A proposed set of "sustainability fixes" that just came out for the state's biggest public employee pension plans should go a long way toward reducing the unfunded liabilities of the plans.
The maneuvers should take the funding level up to 100 percent or more of liabilities for the biggest plans by 2045 or so, according to a joint presentation of the proposals by the plans.
It could work out that well. There's at least a chance — if everything goes exactly right in plans that depend, in part, on the investment markets.
Of course there is always risk. A summer hailstorm could flatten the vegetable patch at any time, but why be pessimistic? Well, if pessimism means enough food gets set aside to still get through the winter, that seems to be a sensible way to farm.

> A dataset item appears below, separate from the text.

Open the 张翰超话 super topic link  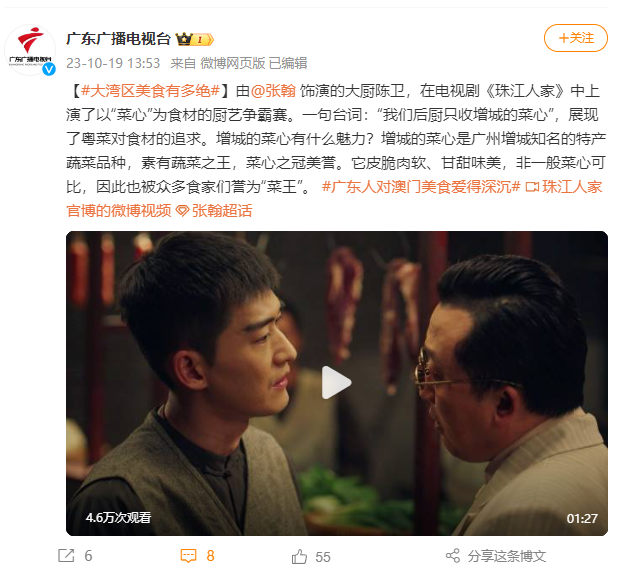222,211
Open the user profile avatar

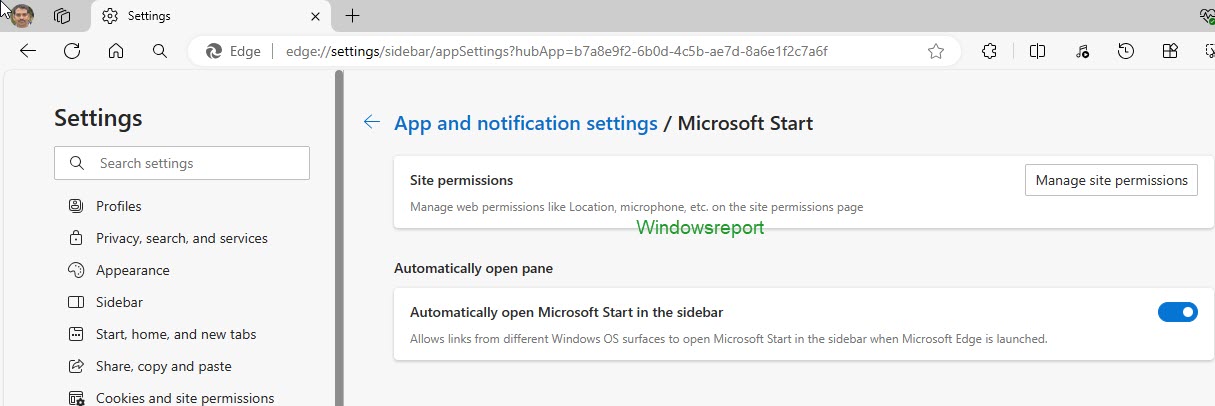click(22, 16)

To understand the risk in the state's public employee pension plans you need to start with two numbers, or maybe just one, because it's the same number: 8 percent.
That's the expected rate of return on the money invested to pay pension liabilities down the road, and it's also the number used to discount future payments to arrive at how much needs to be set aside.
While it might seem to make sense to have them be the same, with the nice sound of symmetry, that's not the way it's done in the private sector. General Mills still has pension plans, and its expected rate of return last year was 8.5 percent.
To arrive at an estimated pension liability, on the other hand, it used a weighted average discount rate of 4.38 percent. Something like 8 percent simply won't be allowed by the accounting rules.